## The data

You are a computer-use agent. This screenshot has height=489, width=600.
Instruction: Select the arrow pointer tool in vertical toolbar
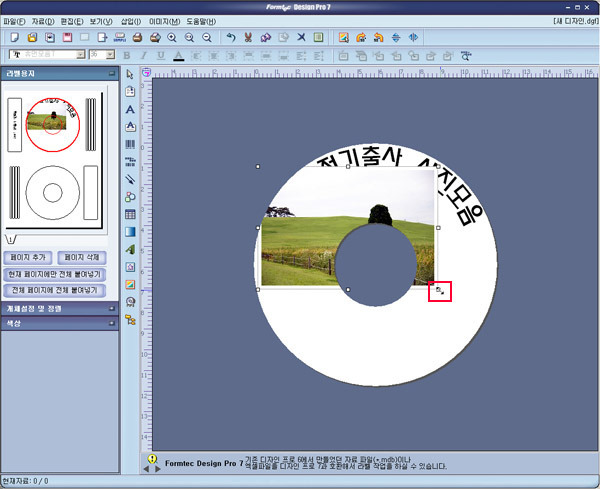(x=131, y=74)
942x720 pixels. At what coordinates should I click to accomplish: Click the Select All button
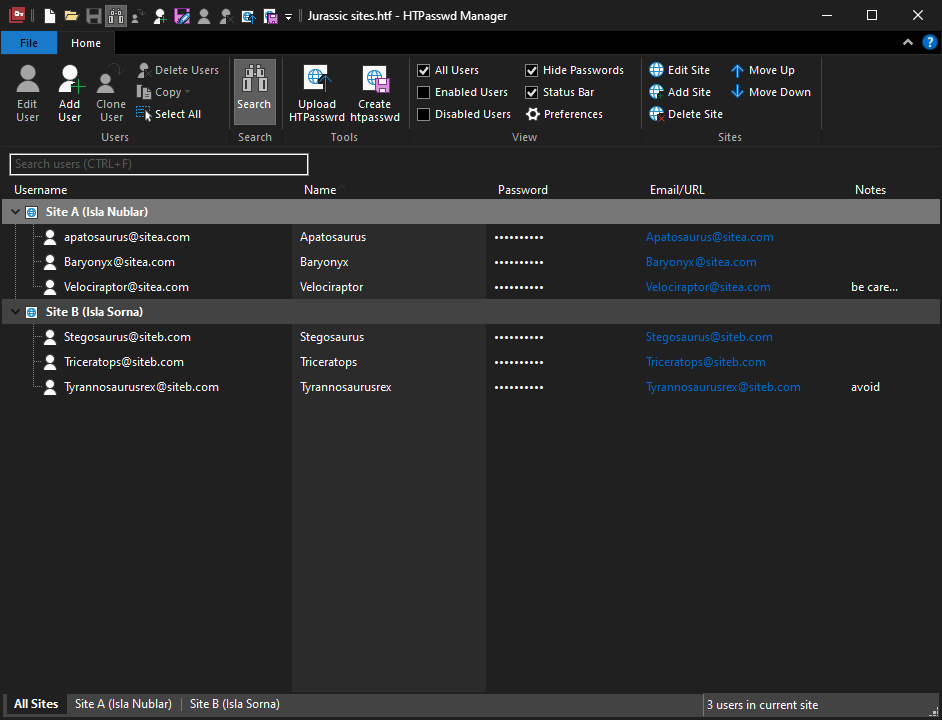tap(169, 114)
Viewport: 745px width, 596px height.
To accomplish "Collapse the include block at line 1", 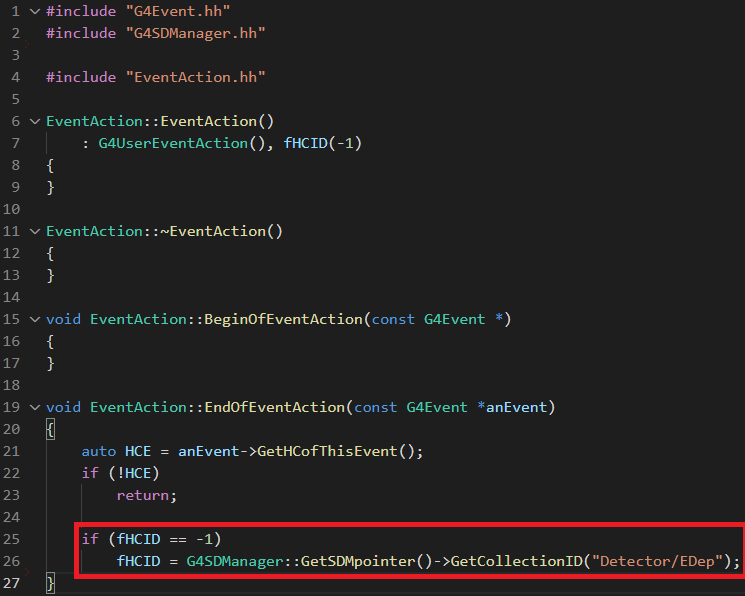I will coord(35,11).
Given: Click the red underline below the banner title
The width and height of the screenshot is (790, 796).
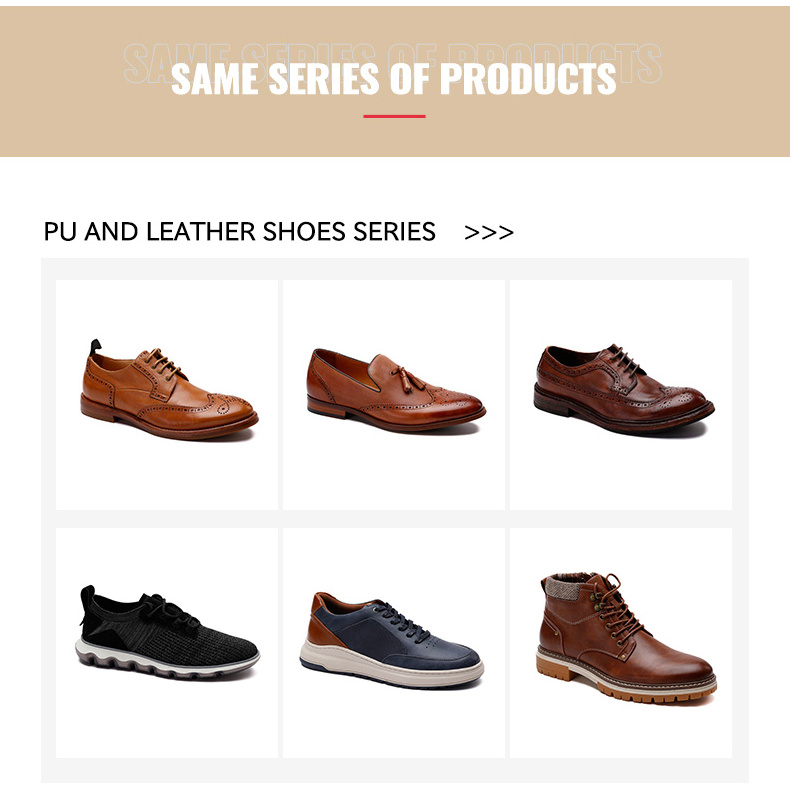Looking at the screenshot, I should (394, 116).
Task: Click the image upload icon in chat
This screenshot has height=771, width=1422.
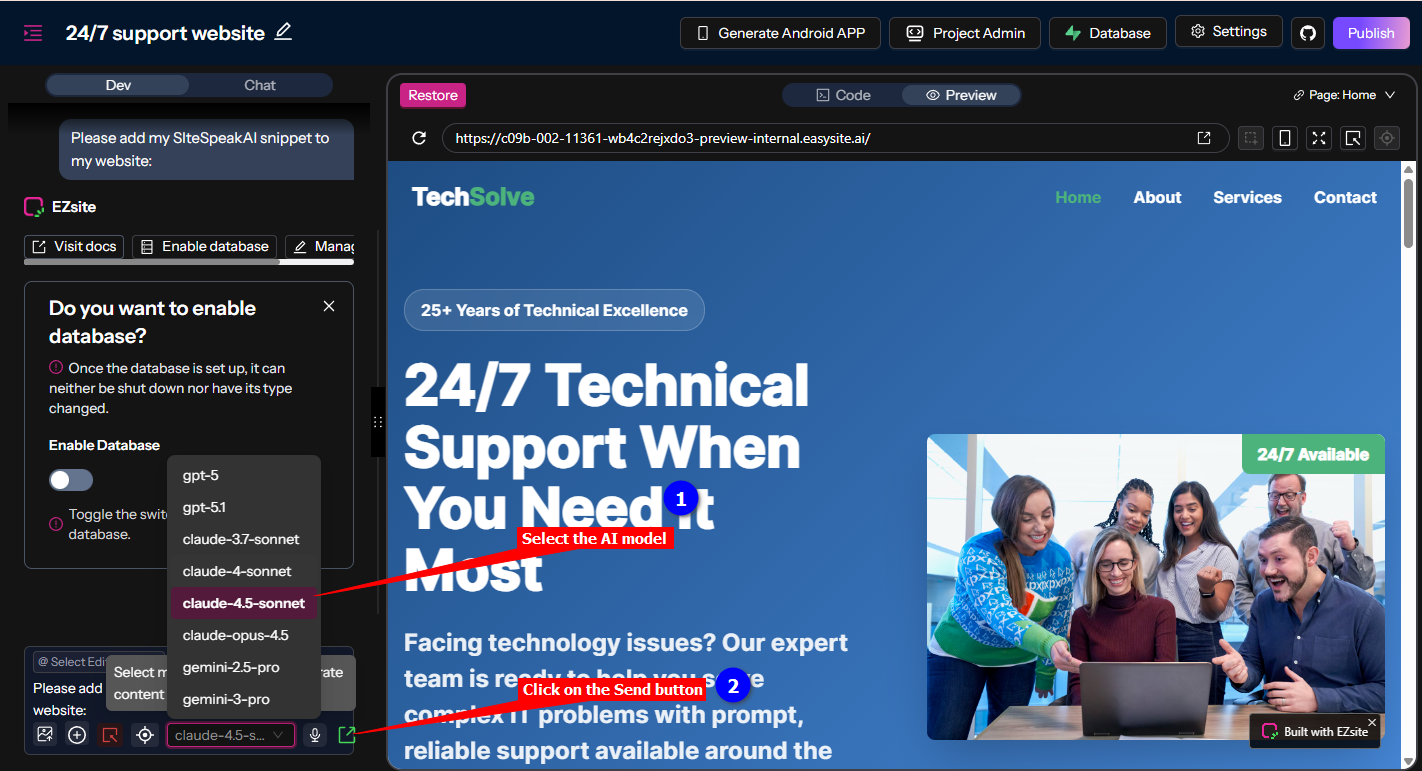Action: pos(45,735)
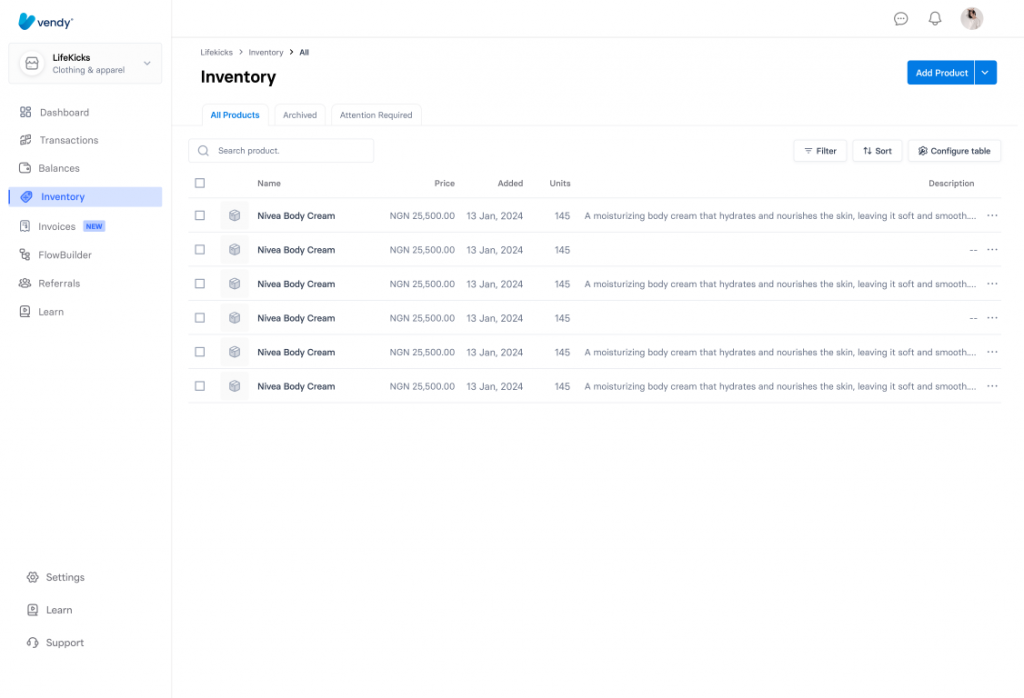Open the messages/chat icon in the header

click(x=901, y=18)
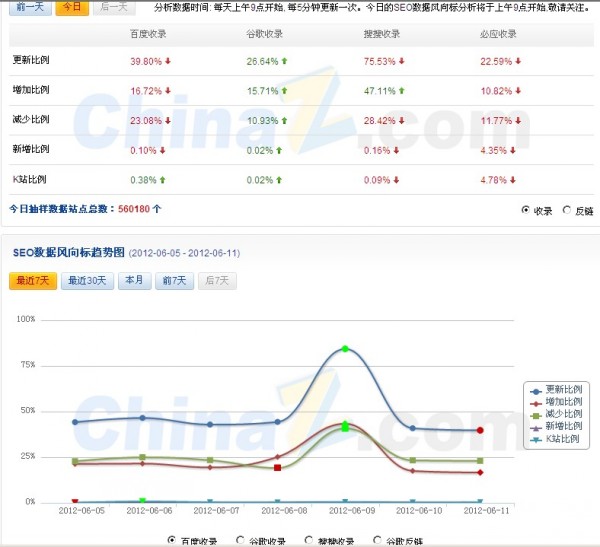Click the 今日 button
Screen dimensions: 600x547
(x=68, y=8)
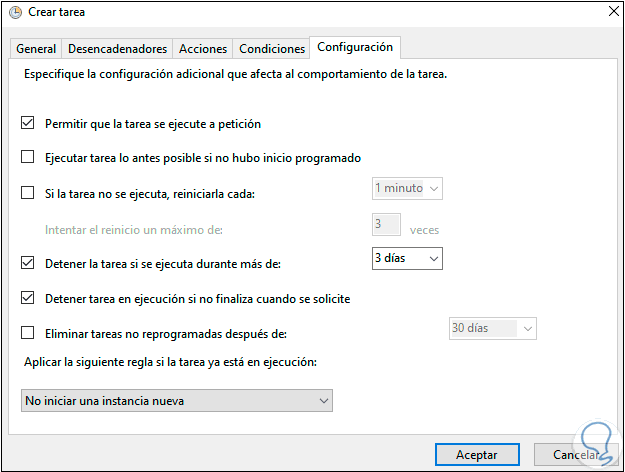
Task: Click the Configuración tab
Action: (x=354, y=47)
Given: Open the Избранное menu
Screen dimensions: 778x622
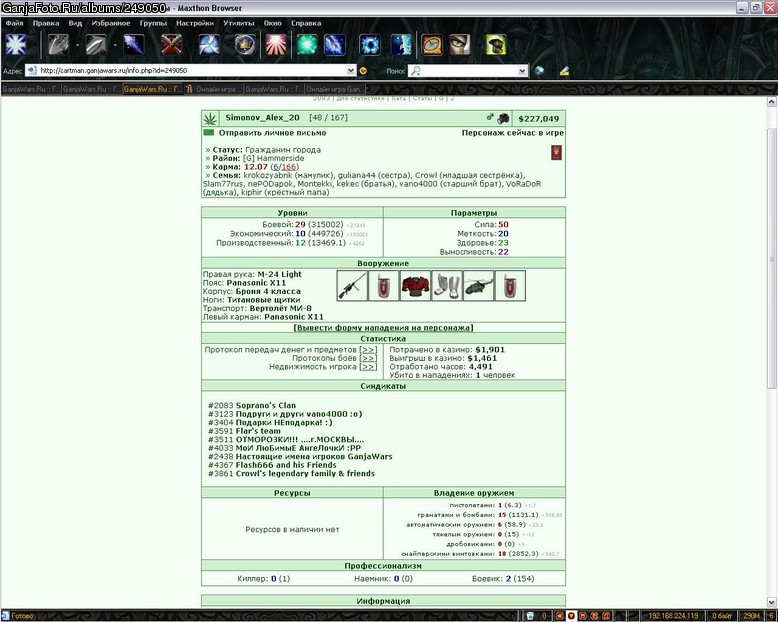Looking at the screenshot, I should point(111,23).
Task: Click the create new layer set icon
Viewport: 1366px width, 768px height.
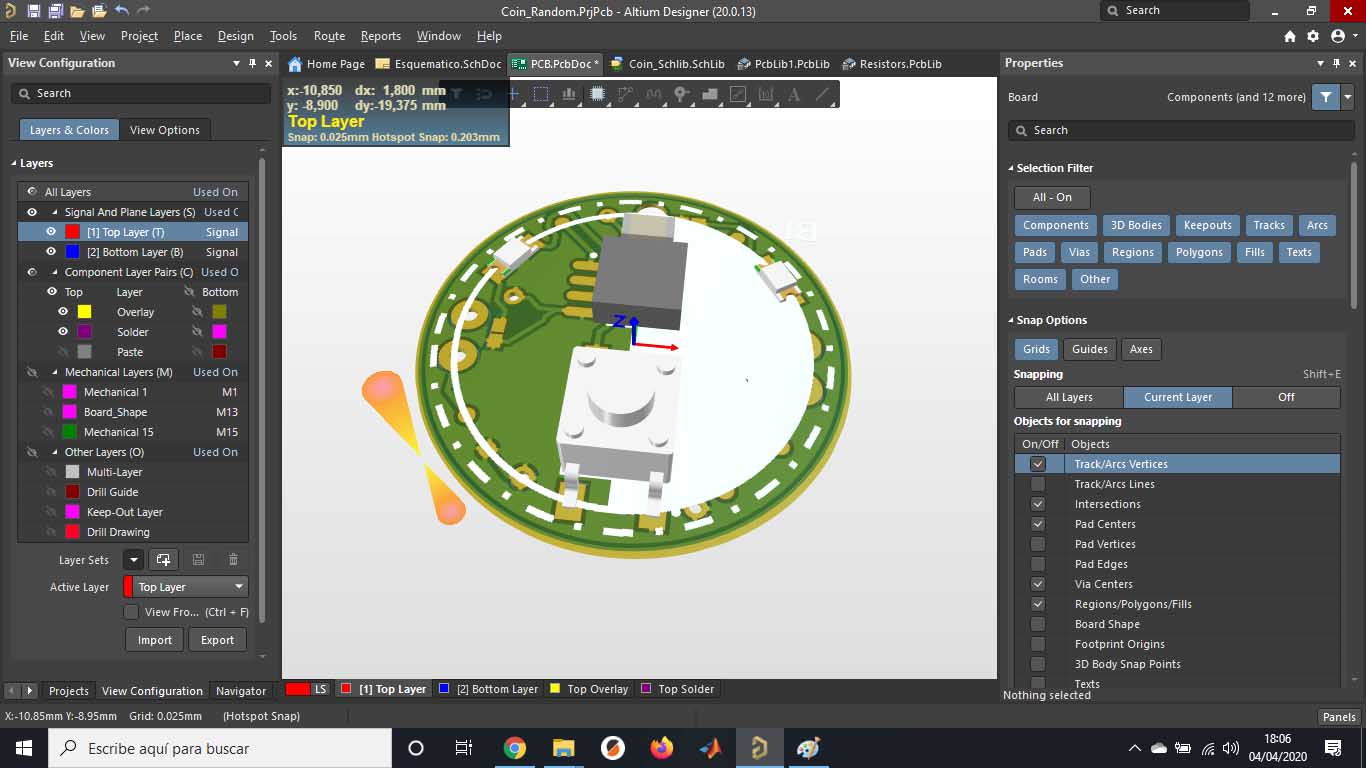Action: click(x=164, y=560)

## What the task requires
May I have only the lines from the start of the data through the line containing "Viewport: 745px width, 596px height.", both included, reproduced exactly and without the pictures?

## Answer to this task
You are a computer-use agent. This screenshot has height=489, width=600.
Instruction: Select the arrow pointer tool in vertical toolbar
(x=131, y=74)
942x720 pixels. At what coordinates should I click to accomplish: Click the Select All button
tap(169, 114)
Viewport: 745px width, 596px height.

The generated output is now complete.